|
Wide availability of videodata recorded with the AVHRR instrument used onboard NOAA satellites and frequent recurrence of images of examined fragments of the Earth's surface stimulate attempts at solving problems of resource- ecological monitoring based on these data. Unfortunately, poor spatial resolution and significant distortions of geometrical and radiobrightness characteristics of these images make their analysis by algorithms of thematic processing difficult. Because resource-ecological monitoring includes first of all temporal analysis of adjusted videodata, a problem of automatic mutual superimposition of images of an examined region arises, because these image are recorded from different turns of the satellite orbit.

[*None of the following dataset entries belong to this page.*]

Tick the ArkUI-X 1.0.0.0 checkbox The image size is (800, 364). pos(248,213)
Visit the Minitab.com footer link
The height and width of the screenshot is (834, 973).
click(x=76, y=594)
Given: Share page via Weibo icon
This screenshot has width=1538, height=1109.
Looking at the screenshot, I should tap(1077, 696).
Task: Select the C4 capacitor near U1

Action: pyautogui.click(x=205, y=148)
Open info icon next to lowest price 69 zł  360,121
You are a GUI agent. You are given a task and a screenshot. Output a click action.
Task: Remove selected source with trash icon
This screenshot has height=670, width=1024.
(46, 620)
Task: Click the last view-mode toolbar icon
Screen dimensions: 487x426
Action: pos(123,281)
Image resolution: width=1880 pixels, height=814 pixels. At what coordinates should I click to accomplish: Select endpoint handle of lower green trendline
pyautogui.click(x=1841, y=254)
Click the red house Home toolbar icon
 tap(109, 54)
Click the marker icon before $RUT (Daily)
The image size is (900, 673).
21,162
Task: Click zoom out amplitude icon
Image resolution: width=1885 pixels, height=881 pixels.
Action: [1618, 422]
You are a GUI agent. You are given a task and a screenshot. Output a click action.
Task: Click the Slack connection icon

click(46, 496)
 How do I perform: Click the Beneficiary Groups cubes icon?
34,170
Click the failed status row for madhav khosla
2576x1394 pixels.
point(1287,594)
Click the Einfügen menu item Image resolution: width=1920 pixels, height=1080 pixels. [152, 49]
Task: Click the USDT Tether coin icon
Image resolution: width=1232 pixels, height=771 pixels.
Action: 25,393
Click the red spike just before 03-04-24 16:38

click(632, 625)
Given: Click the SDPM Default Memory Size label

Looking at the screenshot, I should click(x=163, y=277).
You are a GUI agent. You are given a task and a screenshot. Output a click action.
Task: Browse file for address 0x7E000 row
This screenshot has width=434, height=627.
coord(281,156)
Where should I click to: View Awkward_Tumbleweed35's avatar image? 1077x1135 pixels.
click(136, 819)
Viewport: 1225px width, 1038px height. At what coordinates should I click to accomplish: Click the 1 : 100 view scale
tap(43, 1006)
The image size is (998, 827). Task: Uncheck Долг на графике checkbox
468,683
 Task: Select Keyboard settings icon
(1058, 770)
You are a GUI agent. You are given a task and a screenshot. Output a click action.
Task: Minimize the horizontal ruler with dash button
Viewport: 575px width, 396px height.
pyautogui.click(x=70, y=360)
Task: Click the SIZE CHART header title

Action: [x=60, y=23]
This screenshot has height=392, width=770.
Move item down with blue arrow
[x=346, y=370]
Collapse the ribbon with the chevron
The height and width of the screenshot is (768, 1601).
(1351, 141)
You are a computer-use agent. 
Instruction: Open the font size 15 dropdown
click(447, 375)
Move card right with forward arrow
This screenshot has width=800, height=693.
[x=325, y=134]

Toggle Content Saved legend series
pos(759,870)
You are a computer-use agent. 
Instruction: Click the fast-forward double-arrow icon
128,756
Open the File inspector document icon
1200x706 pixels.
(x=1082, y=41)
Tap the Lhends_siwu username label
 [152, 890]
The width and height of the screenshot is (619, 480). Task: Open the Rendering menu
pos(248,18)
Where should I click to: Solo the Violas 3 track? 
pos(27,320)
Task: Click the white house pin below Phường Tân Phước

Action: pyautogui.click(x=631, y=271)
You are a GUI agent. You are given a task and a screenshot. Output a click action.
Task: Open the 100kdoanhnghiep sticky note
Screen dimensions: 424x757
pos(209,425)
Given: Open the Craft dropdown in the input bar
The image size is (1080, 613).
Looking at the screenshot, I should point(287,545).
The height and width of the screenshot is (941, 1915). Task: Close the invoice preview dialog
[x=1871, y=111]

In its turn, this problem raises a problem of obtaining equal resolutions of images. An integrated image correction procedure includes the normalization of illumination of images of the Earth's underlying surface recorded in the daytime with consideration of the solar zenith angle and the calibration of video data with the determination of the albedo (in channels 1 and 2) and thermodynamic temperatures (in channels 3, 4, and 5). The elimination of geometrical distortions takes into account variations in the projection of a scanning spot of the AVHRR instrument on a cylinder and includes the recalculation of radiobrightness for a fixed spot diameter. Cartographic fixing of the data and mutual adjustment of images recorded from different turns of the satellite orbit are carried out by minimization of a quadratic criterion of the discrepancy of contour gradients of these images. The integrated image correction allows ensembles of images affixed to the coordinates to be accumulated and their temporal variations to be analyzed to detect forest fires in real time and to forecast the weather against the background of natural phenological changes in portraits of the Earth's underlying surface (EUS).
|